A microgrid’s new energy power generation units not only generate, consume, and store their own electricity, but also sell surplus electricity to external parties, thereby generating not only electricity sales revenue but also green electricity sales revenue.

$$R_i^{ne}={\displaystyle \sum _{t=1}^T{\displaystyle \sum _{j=1}^J}}({\lambda }_{i,j,t}^{sell,ne}+{\lambda }_{green,j}^{ne})P_{i,j,t}^{sell,ne}\Delta T$$

(3)

where ${\lambda }_{i,j,t}^{sell,e}$ is the electricity price at which renewable energy unit $j$ sells electricity to the outside; ${\lambda }_{green,j}^{ne}$ is the green electricity premium price for green electricity $j$ (wind power or photovoltaic power), i.e., the additional electricity price by which green electricity exceeds the benchmark price of coal-fired power; $P_{i,j,t}^{sell,ne}$ is the green electricity power sold by renewable energy unit j to other microgrids or the PG; $t$ is a certain moment in time; and $\Delta T$ is the time interval.

▶ **Dataset content**:
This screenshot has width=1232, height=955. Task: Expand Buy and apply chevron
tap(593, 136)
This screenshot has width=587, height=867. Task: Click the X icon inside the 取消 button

▶ **Work to be completed**:
Extend the passage on microgrid green electricity revenue, picking up after its last sentence. The material has no connection to the passage on microgrid revenue.

▶ **Final result**:
(b) Microgrid gas generator set for external electricity sales revenue

In addition to self-use and self-storage, microgrid gas generator sets can sell surplus electricity to generate revenue from electricity sales.

$$R_i^{GT}={\displaystyle \sum _{t=1}^T{\displaystyle \sum _{n=1}^N{\lambda }_{i,n,t}^{GT,sell,e}{P}_{i,n,t}^{GT,sell,e}\Delta T}}$$

(4)

where ${\lambda }_{i,n,t}^{GT,sell,e}$ is the electricity price at which gas turbine n sells electricity to the external grid, and $P_{i,n,t}^{GT,sell,e}$ is the power at which gas turbine n sells electricity to the external grid.

(c) Microgrid load demand response external ancillary service revenue

Microgrids can earn compensation income by participating in demand response.

$$R_i^{dr}={\displaystyle \sum _{l=1}^L}{\displaystyle \sum _{t=1}^T({\lambda }_{AD}}\left|L_{i,l,t}^{AD}\right|+{\lambda }_{CD}\left|L_{i,l,t}^{CD}\right|+{\lambda }_{ID}\left|L_{i,l,t}^{ID}\right|)$$

(5)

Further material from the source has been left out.